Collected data
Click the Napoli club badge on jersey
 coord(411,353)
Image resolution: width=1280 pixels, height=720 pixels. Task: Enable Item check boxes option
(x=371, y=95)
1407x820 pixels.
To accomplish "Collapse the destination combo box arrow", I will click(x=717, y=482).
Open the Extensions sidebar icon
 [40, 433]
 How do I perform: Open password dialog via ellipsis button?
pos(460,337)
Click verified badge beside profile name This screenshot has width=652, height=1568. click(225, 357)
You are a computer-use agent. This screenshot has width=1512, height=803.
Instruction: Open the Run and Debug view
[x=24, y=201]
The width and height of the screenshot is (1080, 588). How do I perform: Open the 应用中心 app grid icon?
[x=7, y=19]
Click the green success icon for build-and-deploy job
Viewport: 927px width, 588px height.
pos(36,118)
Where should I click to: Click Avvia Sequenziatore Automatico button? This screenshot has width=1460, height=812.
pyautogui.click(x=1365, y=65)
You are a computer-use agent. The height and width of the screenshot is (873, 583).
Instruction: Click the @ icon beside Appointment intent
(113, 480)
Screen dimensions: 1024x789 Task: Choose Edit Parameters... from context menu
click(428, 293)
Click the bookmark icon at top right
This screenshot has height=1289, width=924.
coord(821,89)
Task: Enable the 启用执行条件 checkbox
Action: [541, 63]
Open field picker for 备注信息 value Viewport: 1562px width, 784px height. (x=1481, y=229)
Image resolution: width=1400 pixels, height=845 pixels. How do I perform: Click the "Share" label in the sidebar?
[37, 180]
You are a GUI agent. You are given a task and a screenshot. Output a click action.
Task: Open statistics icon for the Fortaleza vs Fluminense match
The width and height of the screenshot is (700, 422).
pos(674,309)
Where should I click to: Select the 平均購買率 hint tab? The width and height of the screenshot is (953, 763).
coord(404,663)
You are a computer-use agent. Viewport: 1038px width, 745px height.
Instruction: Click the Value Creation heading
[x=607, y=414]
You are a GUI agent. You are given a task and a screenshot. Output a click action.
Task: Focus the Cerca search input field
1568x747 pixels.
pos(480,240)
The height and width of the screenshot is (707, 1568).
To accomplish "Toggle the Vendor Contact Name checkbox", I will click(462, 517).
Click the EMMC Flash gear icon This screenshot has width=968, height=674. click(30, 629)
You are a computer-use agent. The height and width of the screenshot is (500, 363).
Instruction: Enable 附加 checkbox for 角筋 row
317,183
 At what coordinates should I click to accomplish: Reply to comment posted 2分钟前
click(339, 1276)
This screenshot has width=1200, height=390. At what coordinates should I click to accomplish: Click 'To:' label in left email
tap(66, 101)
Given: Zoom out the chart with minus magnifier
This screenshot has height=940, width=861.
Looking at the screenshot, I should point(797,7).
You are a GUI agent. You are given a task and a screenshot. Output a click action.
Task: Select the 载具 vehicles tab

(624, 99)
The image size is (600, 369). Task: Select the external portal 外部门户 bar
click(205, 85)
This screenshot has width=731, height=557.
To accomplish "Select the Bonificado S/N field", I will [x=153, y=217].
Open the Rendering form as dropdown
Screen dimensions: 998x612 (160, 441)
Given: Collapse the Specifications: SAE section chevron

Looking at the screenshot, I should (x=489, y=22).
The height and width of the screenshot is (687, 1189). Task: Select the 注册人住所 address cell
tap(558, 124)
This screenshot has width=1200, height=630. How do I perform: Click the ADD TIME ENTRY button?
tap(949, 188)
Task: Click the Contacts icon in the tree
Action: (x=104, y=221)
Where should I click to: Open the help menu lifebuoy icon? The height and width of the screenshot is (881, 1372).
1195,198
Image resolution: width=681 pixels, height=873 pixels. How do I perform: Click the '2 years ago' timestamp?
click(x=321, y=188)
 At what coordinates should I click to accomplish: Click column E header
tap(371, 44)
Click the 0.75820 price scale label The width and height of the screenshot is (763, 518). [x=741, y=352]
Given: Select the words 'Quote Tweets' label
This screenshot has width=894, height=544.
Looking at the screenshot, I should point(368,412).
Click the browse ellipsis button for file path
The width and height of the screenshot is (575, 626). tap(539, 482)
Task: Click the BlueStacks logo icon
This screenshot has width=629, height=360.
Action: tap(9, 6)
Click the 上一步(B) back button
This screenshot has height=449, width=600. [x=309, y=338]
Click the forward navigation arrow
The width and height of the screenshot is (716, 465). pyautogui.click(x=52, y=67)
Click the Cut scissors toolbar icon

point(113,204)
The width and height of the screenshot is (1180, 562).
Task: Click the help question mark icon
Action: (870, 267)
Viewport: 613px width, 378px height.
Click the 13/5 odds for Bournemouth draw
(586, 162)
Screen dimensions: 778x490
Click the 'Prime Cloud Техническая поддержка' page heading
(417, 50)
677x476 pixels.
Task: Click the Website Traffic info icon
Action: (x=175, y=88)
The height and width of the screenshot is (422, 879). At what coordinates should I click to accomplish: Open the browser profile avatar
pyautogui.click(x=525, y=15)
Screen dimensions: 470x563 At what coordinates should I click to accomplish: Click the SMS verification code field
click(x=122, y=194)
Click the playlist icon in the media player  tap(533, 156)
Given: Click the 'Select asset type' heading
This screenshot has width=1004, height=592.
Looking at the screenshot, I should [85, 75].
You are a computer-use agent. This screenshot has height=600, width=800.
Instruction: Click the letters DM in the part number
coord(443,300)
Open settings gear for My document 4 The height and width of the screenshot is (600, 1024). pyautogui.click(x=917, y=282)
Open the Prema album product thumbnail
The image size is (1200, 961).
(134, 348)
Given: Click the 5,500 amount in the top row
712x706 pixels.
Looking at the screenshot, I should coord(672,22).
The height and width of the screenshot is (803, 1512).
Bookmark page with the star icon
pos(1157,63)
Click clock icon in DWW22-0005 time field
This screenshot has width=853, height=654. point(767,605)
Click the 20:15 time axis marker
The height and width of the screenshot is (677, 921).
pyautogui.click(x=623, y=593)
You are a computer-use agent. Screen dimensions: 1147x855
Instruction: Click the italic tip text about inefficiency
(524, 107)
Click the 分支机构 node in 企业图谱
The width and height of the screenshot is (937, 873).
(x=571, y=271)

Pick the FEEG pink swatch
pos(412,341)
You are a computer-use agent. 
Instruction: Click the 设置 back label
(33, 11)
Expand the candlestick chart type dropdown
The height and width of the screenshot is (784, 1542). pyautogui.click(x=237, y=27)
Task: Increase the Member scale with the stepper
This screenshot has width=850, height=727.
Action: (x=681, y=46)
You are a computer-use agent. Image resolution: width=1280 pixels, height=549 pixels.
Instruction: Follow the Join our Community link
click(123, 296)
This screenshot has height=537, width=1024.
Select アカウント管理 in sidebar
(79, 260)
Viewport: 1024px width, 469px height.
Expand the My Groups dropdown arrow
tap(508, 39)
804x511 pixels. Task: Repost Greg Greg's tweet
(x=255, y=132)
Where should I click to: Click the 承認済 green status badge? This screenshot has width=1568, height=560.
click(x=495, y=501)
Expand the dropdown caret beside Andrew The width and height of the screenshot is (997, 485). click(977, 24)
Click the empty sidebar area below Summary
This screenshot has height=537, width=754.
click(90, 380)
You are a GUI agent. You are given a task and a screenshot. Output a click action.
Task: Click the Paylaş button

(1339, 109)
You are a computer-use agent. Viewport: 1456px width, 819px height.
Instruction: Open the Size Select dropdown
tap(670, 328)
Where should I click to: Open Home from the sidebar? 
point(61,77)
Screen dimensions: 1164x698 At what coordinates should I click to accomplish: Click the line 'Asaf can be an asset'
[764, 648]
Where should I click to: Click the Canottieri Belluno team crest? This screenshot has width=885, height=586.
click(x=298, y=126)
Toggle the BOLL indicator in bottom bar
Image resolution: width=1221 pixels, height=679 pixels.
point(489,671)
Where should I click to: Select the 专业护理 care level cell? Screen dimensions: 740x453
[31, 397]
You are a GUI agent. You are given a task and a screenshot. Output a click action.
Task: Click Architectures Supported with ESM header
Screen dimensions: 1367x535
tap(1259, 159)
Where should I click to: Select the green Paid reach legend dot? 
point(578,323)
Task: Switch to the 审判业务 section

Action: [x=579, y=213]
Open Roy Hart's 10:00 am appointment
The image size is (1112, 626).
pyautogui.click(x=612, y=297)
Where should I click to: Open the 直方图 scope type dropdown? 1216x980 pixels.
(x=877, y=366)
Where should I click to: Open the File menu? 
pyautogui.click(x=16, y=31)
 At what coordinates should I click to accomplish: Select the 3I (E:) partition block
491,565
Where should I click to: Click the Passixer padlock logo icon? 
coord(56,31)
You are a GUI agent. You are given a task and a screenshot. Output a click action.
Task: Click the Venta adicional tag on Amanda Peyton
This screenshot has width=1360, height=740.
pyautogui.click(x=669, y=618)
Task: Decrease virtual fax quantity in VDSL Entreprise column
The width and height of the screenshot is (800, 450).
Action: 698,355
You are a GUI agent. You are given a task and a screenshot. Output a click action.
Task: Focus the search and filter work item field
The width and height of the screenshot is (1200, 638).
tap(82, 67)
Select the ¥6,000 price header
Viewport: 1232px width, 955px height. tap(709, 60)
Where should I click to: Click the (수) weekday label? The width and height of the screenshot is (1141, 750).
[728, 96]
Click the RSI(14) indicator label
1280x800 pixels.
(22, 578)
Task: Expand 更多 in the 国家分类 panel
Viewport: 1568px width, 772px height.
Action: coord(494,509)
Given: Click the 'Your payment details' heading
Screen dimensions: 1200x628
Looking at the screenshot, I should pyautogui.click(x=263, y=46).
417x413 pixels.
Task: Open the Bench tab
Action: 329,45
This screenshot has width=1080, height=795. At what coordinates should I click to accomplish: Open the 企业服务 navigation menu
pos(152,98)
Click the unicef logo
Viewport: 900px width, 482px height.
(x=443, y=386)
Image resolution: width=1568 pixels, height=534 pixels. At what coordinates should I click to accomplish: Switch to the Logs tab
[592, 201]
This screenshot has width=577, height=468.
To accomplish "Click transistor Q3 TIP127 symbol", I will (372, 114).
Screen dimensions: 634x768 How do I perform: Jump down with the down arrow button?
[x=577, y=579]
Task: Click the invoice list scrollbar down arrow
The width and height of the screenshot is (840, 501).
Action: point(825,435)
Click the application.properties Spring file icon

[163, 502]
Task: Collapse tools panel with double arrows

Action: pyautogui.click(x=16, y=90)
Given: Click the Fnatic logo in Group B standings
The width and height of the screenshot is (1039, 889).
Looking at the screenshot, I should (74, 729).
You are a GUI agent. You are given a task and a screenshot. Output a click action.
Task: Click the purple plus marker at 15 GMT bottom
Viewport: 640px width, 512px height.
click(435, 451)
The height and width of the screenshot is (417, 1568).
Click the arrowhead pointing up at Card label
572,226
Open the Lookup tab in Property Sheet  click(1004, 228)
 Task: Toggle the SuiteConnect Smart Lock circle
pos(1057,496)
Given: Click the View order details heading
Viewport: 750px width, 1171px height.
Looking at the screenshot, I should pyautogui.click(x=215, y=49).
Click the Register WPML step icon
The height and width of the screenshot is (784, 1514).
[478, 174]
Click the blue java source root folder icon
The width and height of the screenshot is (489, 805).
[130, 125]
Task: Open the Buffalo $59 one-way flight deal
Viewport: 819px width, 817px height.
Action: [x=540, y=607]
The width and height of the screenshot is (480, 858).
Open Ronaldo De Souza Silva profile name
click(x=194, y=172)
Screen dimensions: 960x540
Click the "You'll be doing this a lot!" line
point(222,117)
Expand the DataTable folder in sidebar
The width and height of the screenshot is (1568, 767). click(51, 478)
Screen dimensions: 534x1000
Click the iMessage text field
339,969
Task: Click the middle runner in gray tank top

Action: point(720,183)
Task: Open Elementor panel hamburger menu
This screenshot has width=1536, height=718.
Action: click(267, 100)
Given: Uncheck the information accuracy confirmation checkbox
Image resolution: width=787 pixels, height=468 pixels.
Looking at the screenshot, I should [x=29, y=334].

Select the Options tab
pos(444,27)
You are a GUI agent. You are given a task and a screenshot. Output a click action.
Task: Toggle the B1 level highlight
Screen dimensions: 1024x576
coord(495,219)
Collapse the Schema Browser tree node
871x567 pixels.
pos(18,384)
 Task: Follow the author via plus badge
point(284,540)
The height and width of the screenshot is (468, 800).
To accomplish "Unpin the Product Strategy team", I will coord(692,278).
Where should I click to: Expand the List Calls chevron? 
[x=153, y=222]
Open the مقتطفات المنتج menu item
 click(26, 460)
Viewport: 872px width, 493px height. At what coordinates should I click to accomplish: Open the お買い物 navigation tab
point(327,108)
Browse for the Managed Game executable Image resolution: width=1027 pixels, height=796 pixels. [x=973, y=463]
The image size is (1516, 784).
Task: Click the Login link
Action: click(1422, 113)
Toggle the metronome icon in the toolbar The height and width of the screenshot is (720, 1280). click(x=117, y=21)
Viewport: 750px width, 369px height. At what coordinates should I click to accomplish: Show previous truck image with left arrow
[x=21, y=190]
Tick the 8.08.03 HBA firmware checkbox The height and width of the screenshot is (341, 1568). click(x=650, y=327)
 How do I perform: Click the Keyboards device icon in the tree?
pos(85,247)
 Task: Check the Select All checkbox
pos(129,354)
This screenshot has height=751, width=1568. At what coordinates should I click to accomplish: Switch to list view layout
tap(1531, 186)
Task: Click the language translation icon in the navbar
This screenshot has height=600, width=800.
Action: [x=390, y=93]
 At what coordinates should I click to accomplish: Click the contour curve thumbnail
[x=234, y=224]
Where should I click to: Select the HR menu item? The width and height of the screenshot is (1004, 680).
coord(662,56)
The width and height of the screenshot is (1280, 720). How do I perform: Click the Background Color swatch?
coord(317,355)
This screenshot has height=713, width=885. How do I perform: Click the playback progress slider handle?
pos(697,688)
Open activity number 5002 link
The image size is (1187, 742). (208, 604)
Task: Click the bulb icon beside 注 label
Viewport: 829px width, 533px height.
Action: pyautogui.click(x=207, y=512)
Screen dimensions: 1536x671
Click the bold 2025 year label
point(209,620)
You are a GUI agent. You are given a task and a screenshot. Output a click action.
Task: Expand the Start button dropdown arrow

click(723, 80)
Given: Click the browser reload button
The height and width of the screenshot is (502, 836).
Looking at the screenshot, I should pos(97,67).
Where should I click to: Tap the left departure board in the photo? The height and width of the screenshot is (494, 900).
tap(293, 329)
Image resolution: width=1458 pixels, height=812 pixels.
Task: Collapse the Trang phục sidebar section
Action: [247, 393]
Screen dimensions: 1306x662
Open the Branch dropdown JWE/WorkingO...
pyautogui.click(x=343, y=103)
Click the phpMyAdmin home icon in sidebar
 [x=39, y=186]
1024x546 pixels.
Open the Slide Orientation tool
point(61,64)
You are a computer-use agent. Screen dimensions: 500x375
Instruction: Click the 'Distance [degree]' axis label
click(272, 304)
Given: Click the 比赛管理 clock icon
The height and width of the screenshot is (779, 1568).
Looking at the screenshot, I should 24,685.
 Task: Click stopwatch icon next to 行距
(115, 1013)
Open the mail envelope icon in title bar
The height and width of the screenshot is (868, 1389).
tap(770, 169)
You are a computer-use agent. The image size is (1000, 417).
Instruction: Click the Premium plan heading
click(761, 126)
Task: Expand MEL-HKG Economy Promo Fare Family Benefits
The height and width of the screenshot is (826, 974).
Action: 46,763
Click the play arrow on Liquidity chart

PROBLEM DETAILS
Show all lines above holding "computer".

ANSWER SPACE
You are a computer-use agent. This screenshot has width=1512, height=803.
You are a computer-use agent. The height and width of the screenshot is (873, 583).
You are a computer-use agent. Viewport: 1038px width, 745px height.
You are a computer-use agent. The height and width of the screenshot is (500, 363).
You are a computer-use agent. This screenshot has height=600, width=800.
You are a computer-use agent. Screen dimensions: 1147x855
You are a computer-use agent. 
You are a computer-use agent. Image resolution: width=1280 pixels, height=549 pixels.
You are a computer-use agent. Viewport: 1456px width, 819px height.
You are a computer-use agent. Screen dimensions: 500x375
You are a computer-use agent. The image size is (1000, 417).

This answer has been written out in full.